Когда в 1964 году журнал «Молодая гвардия» напечатал «Берегись автомобиля», у повести появилась хорошая пресса. И теперь можно было предложить студии не оригинальный сценарий, а экранизацию. Экранизацию, как известно, в кино всегда любили больше, потому что она уже апробирована издательством.
Таким образом, инсценировку повести «Берегись автомобиля» снова запустили в производство. Тут выяснилось, что Юрий Никулин и на этот раз не может сниматься, он опять уезжает за границу на длительные гастроли. Пришлось снова приниматься за поиски героя. Требовался артист, в которого зрители могли бы абсолютно уверовать как в реально существующего человека и одновременно удивиться его высокопрофессиональному лицедейству.
Об Иннокентии Смоктуновском зашла речь еще два года назад, когда картина начиналась в первый раз. Тогда мы говорили только в предположительном плане: хорошо бы было, если бы… Актер в тот момент начинал играть трагического Гамлета в фильме Козинцева, и на его участие в нашей картине в течение ближайшего будущего мы не могли рассчитывать. Но когда возобновилась работа, «Гамлет» уже совершал свой триумфальный путь по экранам мира, и мы решили соблазнить Смоктуновского возможностью задуматься над иными вопросами, в ином ключе и в ином жанре. В группе все загорелись идеей, чтобы главную роль исполнил Смоктуновский.
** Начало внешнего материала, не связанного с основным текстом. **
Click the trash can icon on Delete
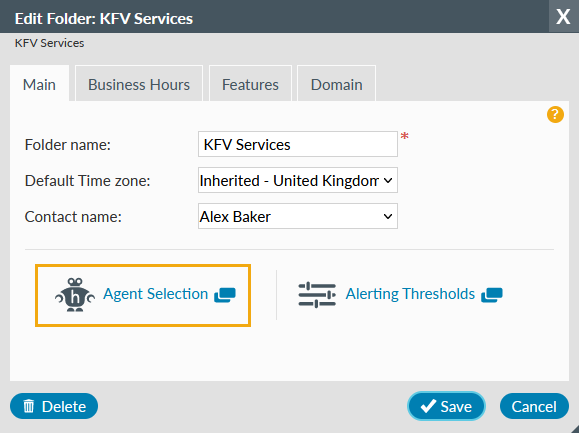Image resolution: width=579 pixels, height=433 pixels. pos(29,406)
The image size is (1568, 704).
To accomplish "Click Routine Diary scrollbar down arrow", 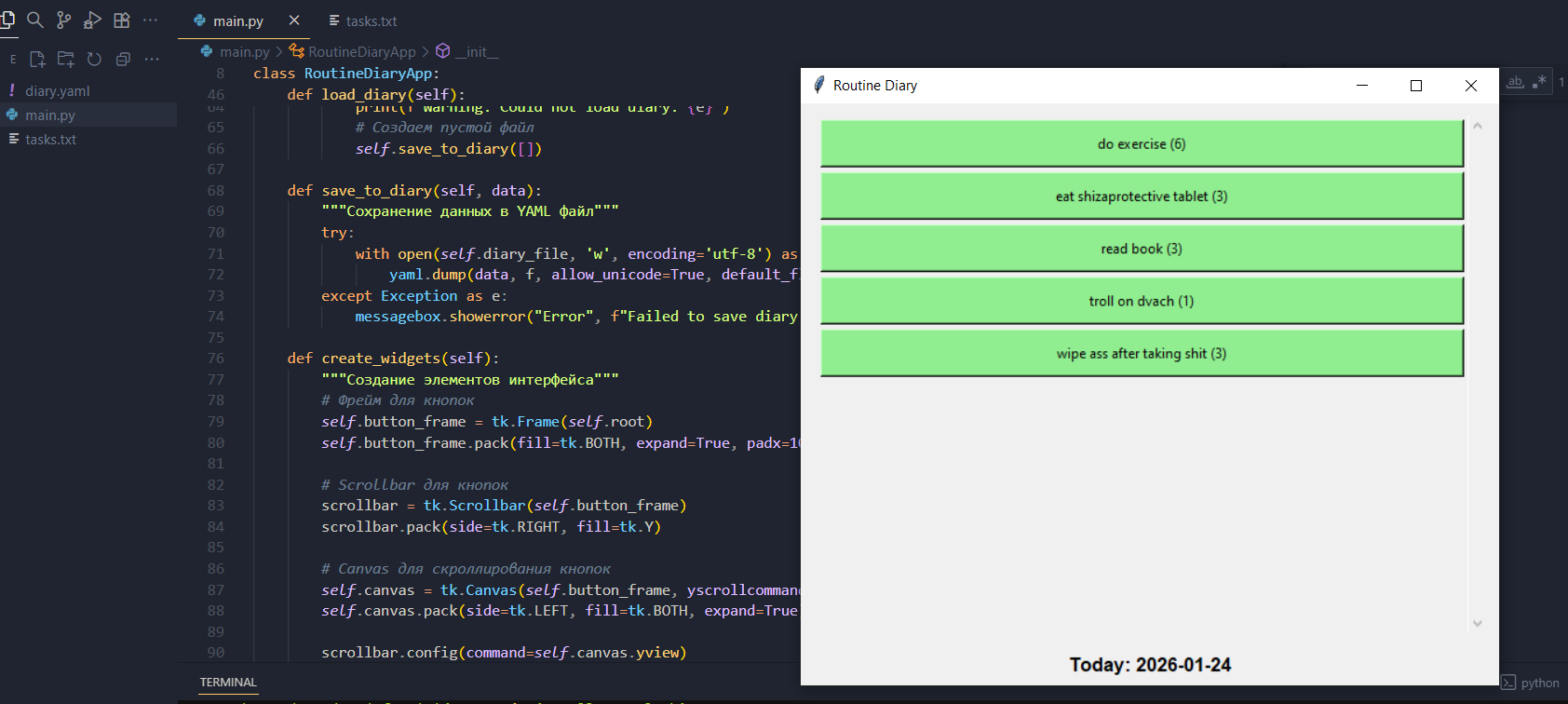I will click(1478, 624).

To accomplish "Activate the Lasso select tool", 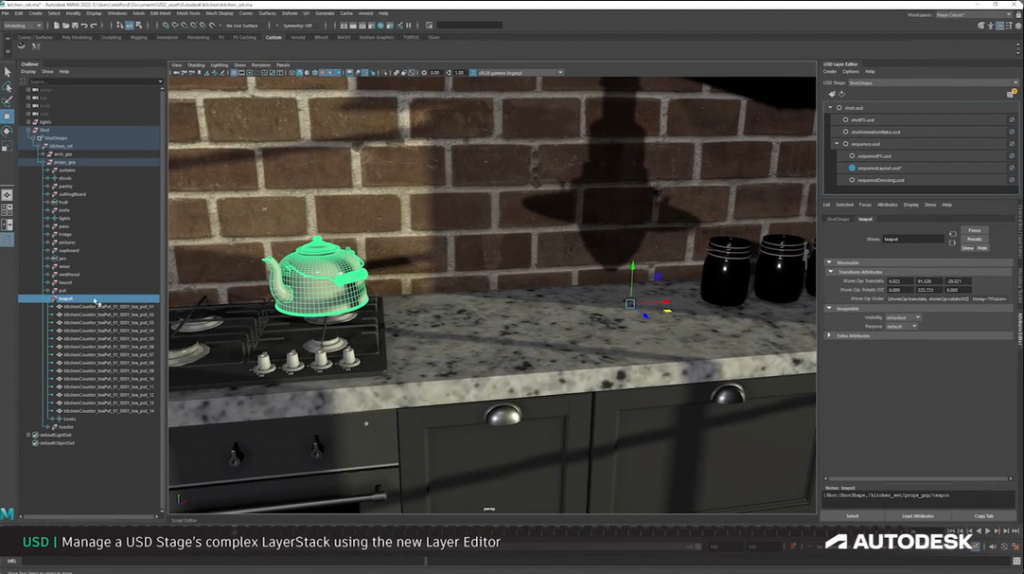I will (7, 87).
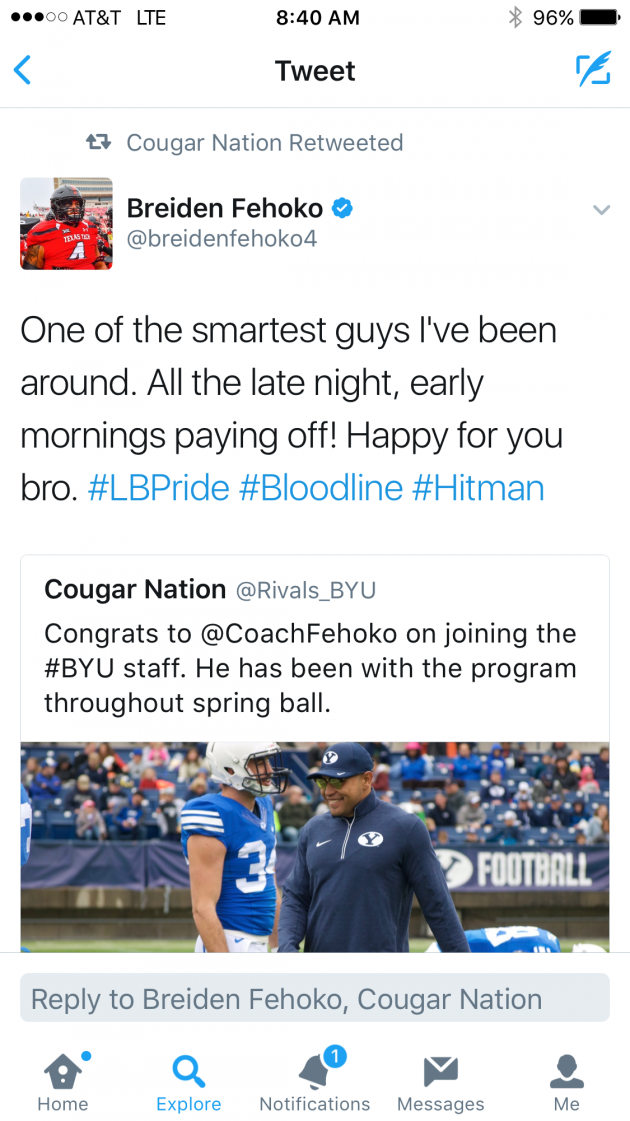
Task: Focus the Reply to Breiden Fehoko field
Action: [x=315, y=998]
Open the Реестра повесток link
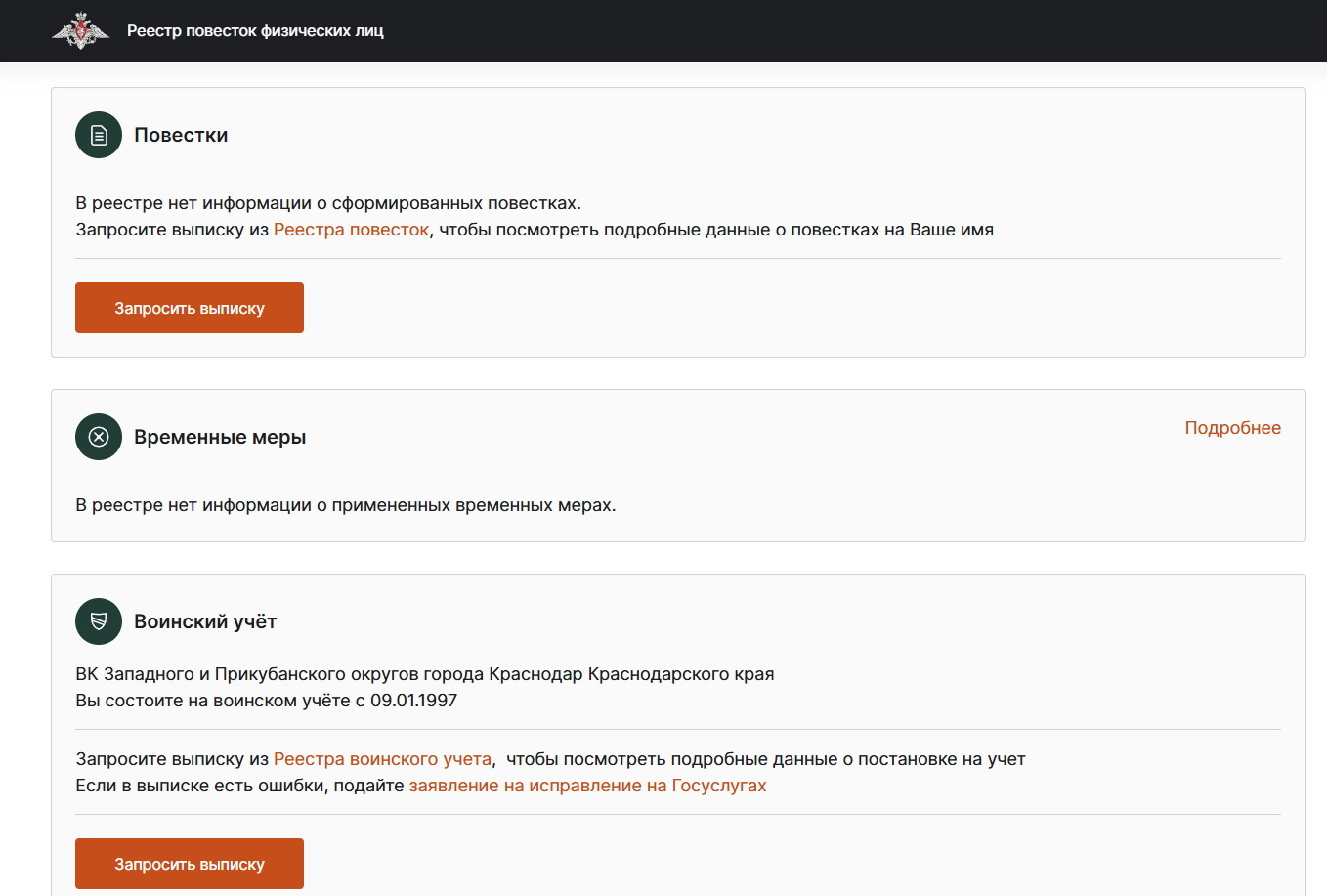This screenshot has width=1327, height=896. (351, 230)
Когда я дал Иннокентию Михайловичу прочитать повесть «Берегись автомобиля», предложив ему роль Деточкина, он сказал: «Это очень интересно, вы стучитесь в ту дверь. Но сейчас я не могу сниматься, я занят». И действительно, актер играл В.И. Ленина в фильмах «На одной планете» и «Первый посетитель». Эта работа, которой он отдавал много сил, занимала его целиком и нравственно и физически. На один только сложный пластический грим уходило около четырех часов. А потом еще восемь часов шла съемка. В общем, его трудовой день длился не менее пятнадцати часов. «К сожалению, я не могу приехать к вам на кинопробу, у меня нет свободных дней. А когда выпадает выходной, то я так устаю, что должен отдохнуть, иначе просто не буду в состоянии сниматься в будущую неделю», – жаловался Смоктуновский.